A practical, plain-language guide to accessibility expectations for broadcasting and telecommunications in Canada—and how they can impact your website, apps, documents, and customer journeys 

Who this is for: organizations regulated by the CRTC (Canadian Radio-television and Telecommunications Commission), and organizations that publish content, run digital services, or provide customer support to Canadian audiences—especially where accessibility is a compliance or customer-experience priority. 

Note: This page is informational and not legal advice. CRTC-related requirements and timelines can vary based on your services, your organization, and any applicable policies or conditions. For formal guidance, consult qualified legal or compliance professionals. 

CRTC at a glance

The Canadian Radio-television and Telecommunications Commission (CRTC) is Canada’s federal regulator for telecommunications and broadcasting. Accessibility comes into play through requirements and policy directions intended to ensure people with disabilities can access communications services and media content. 

When CRTC accessibility requirements apply 

  • CRTC accessibility obligations generally apply to federally regulated organizations in telecommunications and broadcasting (for example, telecom service providers, broadcasters, and related service providers).

________

▸ **Task 1**:
In the rows, starting at the first line and ending at the line containing "tap(18, 207)", switch every "Open" to "Launch" and return only those lines with nothing else altered.
The text and the rows that follow it have no connection to each other.

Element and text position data
________

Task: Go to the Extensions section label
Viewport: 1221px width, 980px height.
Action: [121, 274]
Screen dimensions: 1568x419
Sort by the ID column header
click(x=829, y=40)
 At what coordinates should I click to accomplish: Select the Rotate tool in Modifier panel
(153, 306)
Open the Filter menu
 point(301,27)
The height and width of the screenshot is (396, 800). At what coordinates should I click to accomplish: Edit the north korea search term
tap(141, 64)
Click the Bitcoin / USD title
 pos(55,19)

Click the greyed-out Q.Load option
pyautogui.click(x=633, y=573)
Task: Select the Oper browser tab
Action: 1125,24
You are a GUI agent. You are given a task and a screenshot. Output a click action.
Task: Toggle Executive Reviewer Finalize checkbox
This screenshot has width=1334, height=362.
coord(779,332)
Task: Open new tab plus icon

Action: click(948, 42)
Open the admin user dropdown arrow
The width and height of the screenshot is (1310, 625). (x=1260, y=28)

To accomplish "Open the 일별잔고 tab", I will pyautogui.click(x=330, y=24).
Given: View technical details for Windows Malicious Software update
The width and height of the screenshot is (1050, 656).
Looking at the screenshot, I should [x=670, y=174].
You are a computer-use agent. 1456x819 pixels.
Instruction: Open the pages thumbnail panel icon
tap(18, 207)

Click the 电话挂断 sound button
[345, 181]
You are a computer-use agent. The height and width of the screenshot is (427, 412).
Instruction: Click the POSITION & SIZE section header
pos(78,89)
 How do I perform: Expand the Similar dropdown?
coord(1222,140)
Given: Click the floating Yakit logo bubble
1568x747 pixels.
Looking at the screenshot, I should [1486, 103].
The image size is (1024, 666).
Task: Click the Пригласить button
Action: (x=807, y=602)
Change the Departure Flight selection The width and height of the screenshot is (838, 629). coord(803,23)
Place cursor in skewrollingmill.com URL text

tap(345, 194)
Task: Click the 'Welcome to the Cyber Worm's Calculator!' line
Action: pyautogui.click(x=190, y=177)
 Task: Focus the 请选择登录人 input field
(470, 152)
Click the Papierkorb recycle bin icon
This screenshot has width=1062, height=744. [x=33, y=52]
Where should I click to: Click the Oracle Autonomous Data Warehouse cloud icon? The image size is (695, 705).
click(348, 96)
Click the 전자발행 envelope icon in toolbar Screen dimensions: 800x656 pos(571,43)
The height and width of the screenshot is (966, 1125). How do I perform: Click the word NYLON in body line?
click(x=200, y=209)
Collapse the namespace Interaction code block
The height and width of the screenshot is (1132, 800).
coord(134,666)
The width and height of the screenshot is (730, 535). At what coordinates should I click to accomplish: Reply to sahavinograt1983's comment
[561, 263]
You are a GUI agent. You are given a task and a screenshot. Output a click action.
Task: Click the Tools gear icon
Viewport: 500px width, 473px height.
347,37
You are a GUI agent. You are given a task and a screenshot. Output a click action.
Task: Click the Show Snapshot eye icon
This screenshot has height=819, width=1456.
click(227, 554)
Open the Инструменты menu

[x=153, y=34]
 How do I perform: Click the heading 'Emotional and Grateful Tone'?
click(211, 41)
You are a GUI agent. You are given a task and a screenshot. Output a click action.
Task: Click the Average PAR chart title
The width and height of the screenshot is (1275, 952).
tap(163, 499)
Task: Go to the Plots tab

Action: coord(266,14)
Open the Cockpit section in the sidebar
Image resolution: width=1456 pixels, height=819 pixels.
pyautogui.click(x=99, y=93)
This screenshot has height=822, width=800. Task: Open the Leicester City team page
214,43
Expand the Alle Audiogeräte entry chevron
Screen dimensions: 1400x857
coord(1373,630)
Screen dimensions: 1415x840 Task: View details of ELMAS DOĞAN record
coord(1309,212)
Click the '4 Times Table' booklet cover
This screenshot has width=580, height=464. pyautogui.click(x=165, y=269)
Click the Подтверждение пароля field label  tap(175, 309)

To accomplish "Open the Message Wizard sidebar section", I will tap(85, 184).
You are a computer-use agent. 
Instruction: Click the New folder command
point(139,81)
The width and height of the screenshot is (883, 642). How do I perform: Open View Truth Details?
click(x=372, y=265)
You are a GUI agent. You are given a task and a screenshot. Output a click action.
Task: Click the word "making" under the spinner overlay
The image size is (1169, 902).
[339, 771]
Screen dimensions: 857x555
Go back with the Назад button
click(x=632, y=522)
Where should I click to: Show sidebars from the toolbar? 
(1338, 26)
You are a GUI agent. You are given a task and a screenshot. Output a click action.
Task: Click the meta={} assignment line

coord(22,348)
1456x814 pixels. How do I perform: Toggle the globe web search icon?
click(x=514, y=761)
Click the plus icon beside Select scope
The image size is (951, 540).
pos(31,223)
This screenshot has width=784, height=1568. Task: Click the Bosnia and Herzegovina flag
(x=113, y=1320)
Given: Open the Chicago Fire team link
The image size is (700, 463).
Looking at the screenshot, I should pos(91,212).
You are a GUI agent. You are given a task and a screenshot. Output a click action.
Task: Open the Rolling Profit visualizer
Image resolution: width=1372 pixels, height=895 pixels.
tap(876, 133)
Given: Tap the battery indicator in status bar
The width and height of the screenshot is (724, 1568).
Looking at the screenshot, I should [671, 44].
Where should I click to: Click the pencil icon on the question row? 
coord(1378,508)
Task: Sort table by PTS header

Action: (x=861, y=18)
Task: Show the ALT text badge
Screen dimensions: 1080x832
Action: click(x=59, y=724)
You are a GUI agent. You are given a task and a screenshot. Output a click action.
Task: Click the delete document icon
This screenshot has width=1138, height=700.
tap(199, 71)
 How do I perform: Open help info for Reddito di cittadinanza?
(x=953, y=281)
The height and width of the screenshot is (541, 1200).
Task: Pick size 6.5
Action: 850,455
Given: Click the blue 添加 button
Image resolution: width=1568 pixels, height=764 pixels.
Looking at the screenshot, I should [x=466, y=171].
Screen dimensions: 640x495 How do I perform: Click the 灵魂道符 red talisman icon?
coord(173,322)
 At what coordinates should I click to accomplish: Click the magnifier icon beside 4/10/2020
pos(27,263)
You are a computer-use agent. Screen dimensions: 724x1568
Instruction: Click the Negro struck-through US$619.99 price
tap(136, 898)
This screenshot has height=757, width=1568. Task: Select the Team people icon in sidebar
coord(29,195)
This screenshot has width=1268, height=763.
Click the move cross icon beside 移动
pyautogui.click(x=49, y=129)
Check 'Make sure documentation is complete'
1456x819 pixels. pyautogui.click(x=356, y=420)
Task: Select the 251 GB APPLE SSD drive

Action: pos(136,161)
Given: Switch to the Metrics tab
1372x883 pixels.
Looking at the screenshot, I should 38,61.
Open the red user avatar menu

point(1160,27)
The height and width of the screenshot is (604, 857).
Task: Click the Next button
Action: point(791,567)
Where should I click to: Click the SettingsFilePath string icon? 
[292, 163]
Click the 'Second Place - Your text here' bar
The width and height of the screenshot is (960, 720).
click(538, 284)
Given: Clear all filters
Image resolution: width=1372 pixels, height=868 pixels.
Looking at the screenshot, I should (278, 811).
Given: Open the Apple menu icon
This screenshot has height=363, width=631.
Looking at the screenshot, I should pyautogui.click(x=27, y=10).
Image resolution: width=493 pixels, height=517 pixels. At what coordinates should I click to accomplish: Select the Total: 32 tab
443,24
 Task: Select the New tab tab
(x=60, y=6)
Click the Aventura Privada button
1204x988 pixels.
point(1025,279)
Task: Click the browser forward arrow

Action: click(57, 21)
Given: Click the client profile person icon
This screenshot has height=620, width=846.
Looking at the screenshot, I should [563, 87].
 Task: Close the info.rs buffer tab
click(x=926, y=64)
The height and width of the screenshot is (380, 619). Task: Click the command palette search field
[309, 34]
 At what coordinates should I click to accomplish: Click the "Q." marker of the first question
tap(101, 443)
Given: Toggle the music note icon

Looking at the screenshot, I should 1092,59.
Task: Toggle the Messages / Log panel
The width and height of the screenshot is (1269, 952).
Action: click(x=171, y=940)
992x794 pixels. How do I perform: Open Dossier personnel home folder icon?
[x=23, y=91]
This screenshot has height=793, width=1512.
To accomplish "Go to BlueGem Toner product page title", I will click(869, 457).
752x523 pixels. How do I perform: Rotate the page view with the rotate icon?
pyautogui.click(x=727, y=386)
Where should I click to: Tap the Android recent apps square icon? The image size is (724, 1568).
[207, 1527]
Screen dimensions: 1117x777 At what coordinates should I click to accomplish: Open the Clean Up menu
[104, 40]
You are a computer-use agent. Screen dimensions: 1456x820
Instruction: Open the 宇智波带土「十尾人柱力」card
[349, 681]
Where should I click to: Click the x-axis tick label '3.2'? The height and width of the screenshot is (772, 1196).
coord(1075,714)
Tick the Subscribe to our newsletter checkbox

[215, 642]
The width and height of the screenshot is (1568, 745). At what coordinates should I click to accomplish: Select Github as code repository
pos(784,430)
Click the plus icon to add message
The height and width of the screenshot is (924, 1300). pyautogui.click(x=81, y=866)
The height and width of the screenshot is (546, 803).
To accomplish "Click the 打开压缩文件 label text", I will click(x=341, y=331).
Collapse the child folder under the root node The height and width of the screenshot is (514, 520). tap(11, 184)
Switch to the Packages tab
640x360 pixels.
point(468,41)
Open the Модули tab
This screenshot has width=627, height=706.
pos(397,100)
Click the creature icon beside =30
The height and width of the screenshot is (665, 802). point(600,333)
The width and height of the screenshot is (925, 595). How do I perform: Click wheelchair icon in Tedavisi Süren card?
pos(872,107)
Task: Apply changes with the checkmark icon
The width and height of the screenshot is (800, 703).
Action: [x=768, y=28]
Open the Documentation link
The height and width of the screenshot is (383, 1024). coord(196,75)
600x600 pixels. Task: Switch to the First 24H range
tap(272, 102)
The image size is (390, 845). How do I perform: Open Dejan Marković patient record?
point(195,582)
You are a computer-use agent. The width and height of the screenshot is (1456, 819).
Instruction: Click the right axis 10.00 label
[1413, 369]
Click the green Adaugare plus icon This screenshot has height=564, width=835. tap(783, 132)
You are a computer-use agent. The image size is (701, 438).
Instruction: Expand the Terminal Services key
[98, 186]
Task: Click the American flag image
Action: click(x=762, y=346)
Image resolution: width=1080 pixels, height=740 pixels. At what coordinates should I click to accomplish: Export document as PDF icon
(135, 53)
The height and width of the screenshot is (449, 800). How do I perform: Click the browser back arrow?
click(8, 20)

________

▸ **Task 2**:
According to the accessibility guide, what does the abbreviation CRTC stand for?

▸ **Exercise result 1**:
Task: Go to the Extensions section label
Viewport: 1221px width, 980px height.
Action: [121, 274]
Screen dimensions: 1568x419
Sort by the ID column header
click(x=829, y=40)
 At what coordinates should I click to accomplish: Select the Rotate tool in Modifier panel
(153, 306)
Launch the Filter menu
 point(301,27)
The height and width of the screenshot is (396, 800). At what coordinates should I click to accomplish: Edit the north korea search term
tap(141, 64)
Click the Bitcoin / USD title
 pos(55,19)

Click the greyed-out Q.Load option
pyautogui.click(x=633, y=573)
Task: Select the Oper browser tab
Action: 1125,24
You are a GUI agent. You are given a task and a screenshot. Output a click action.
Task: Toggle Executive Reviewer Finalize checkbox
This screenshot has width=1334, height=362.
coord(779,332)
Task: Launch new tab plus icon

Action: click(948, 42)
Launch the admin user dropdown arrow
The width and height of the screenshot is (1310, 625). (x=1260, y=28)

To accomplish "Launch the 일별잔고 tab", I will pyautogui.click(x=330, y=24).
Given: View technical details for Windows Malicious Software update
The width and height of the screenshot is (1050, 656).
Looking at the screenshot, I should [x=670, y=174].
You are a computer-use agent. 1456x819 pixels.
Instruction: Launch the pages thumbnail panel icon
tap(18, 207)

▸ **Exercise result 2**:
Canadian Radio-television and Telecommunications Commission